Au cours de ce voyage la "mère courage" va révéler ses fêlures : "Oui sans doute il (Samuel) n'a pas confiance en lui. Mais comment aurait-il pu avec une mère comme moi, qui a tout échoué, tout raté dans sa vie, se demande t-elle, comment il aurait pu avec un père qui ne s'intéresse qu'à lui, qui n'a jamais regardé son fils comme un autre, justement, mais comme un résidus de lui-même, à peine bon à le copier, à l'imiter, en ne lui laissant jamais la chance de s'éloigner des chemins qu'on avait tracés pour lui?".

L'auteur nous tient par une narration qui va crescendo avec une fin qui tient le lecteur jusqu'au dernier mot.

Un magnifique livre sur la relation mère-fils. 

 

Critique du journal Télérama 

Chevauchée de la dernière chance pour une femme et son ado paumé dans la splendeur sauvage des montagnes kirghizes. Epoustouflant.

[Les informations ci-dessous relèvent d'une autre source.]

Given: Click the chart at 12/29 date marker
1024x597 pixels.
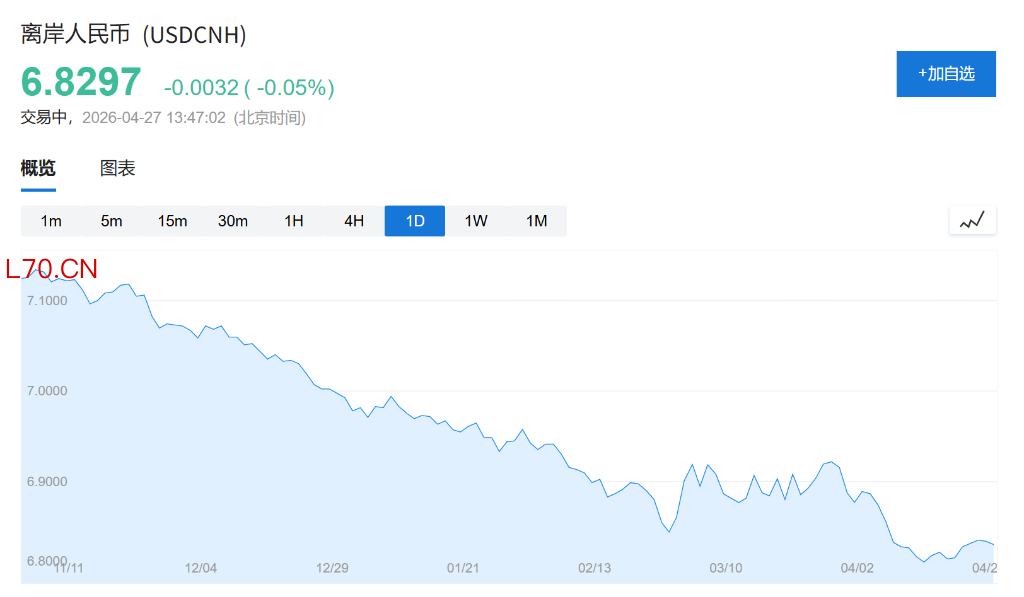Looking at the screenshot, I should point(332,568).
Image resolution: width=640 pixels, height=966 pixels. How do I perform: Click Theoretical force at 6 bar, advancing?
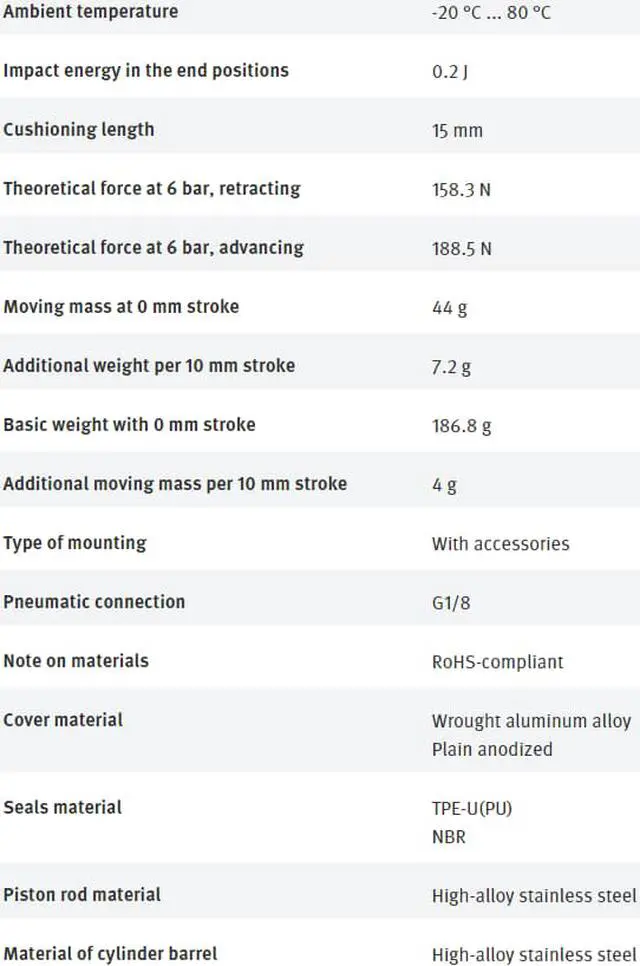pyautogui.click(x=154, y=248)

Deux injonctions s’étalent sur la couverture de ce livre, comme deux lumières dans la nuit, deux repères pour poursuivre sa route. Continuer. Mauvignier. Un titre en forme d’infinitif. Un auteur en forme d’infinitif. A la page M d’un dictionnaire imaginaire, le verbe « mauvignier » aurait sans doute plusieurs définitions. Mauvignier, c’est forer, déceler, déferler, respirer. Et continuer. Voilà dix-sept ans que cet écrivain tient ses promesses, dix-sept ans qu’il avance et nous emmène à sa suite sans jamais décevoir. Son dernier livre, Autour du monde, traçait des lignes et tissait des liens, d’un bout à l’autre du globe, un jour de tsunami. A chaque fois qu’un chapitre se fermait pour passer d’une existence brisée à une vie en reconstruction, le lecteur poursuivait le séjour en secret, s’attardait en pensée dans des lieux trop vite quittés, et se prenait à rêver de prolonger les rencontres.

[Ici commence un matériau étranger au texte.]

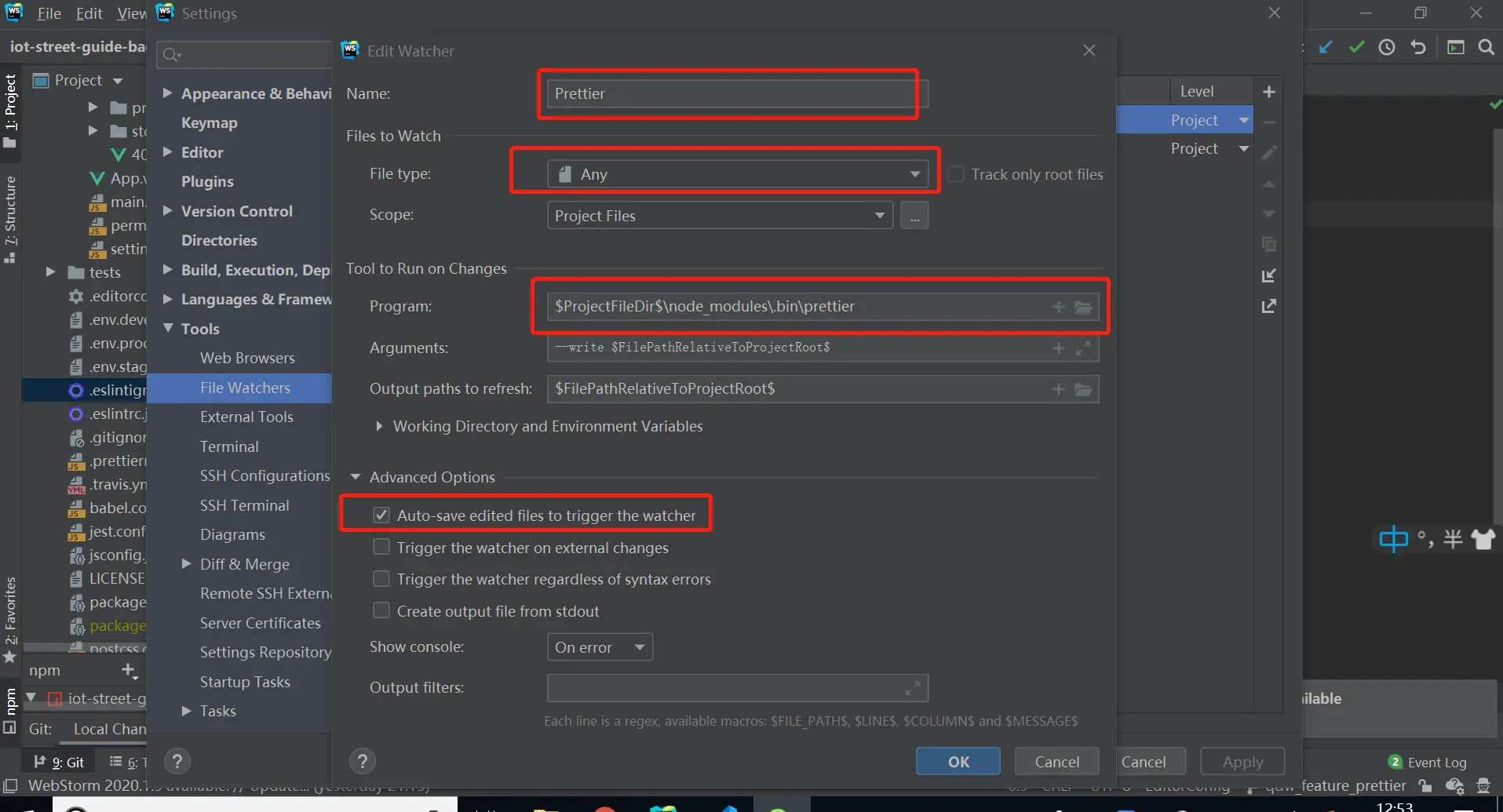Enable Trigger the watcher on external changes
The width and height of the screenshot is (1503, 812).
(x=381, y=547)
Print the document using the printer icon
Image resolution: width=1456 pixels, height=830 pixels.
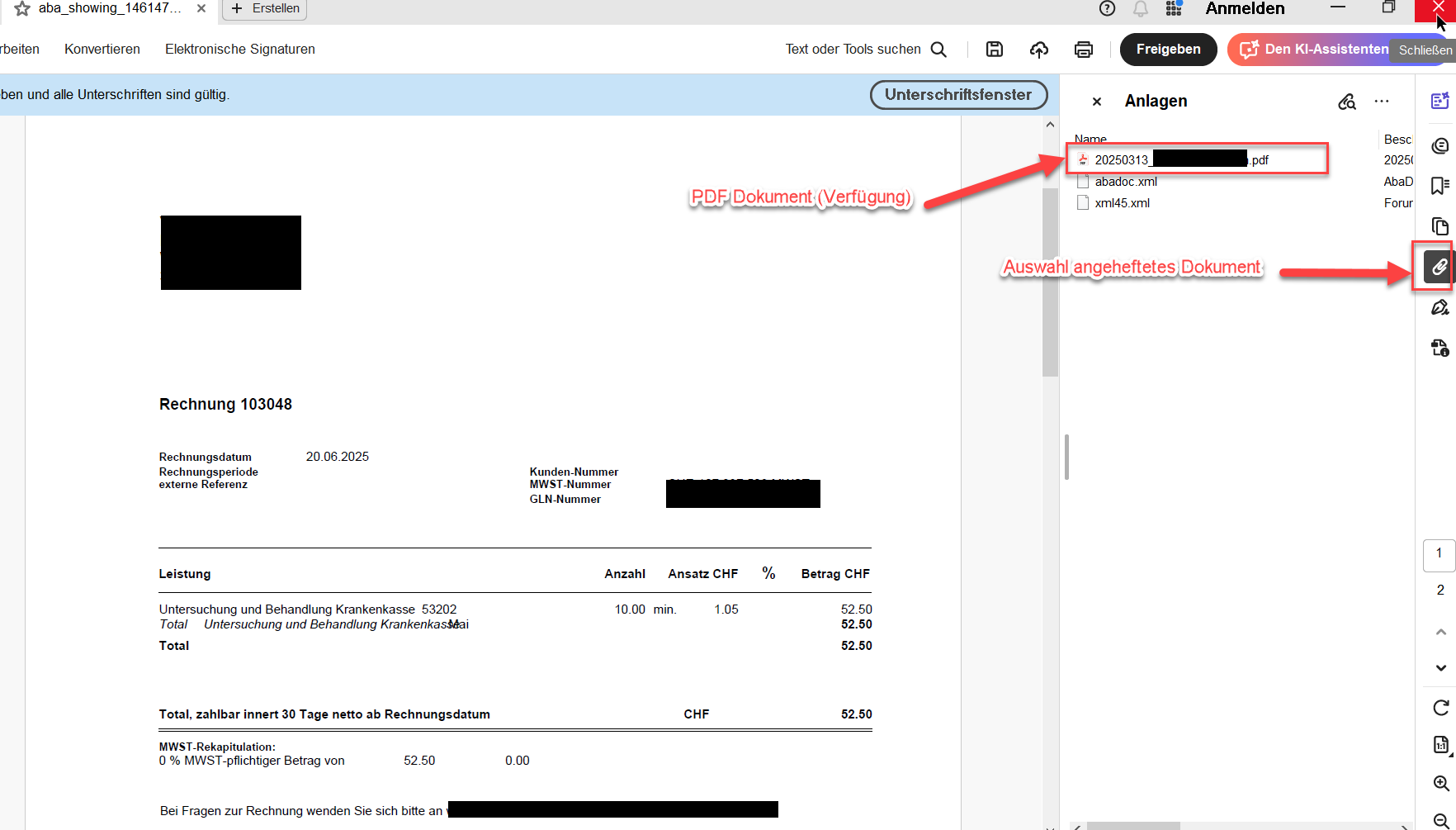click(x=1084, y=49)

Avec ce nouveau roman, Laurent Mauvignier exauce ce souhait. Il nous propulse dans les montagnes kirghizes, et s’arrête, s’installe. L’immobilité pour mieux dire le mouvement des choses, la vitesse pour en saisir la paralysie. Tel a toujours été le secret de son écriture, qui dessine ici le parcours accidenté du voyage initiatique d’une Bordelaise avec son fils adolescent, au fin fond de l’Asie centrale. Sibylle a vendu sa maison en France pour payer cette cavale de secours à Samuel, garçon en perdition, déscolarisé, déphasé, désaxé, dont la peur de l’avenir s’est transmuée en peur du présent. Le livre révèle les origines de ce geste d’amour sacrificiel, en suit l’effet boomerang après la déflagration, en mesure la portée mystérieuse, aléatoire, aussi destructrice que salvatrice. Rarement Laurent Mauvignier avait osé une telle évidence des sentiments, une telle puissance du don à l’autre. Comme Xavier Dolan dans son film Mummy, il n’a pas peur de s’en remettre à la simplicité de l’émotion, inébranlable point de stabilité au milieu du chaos.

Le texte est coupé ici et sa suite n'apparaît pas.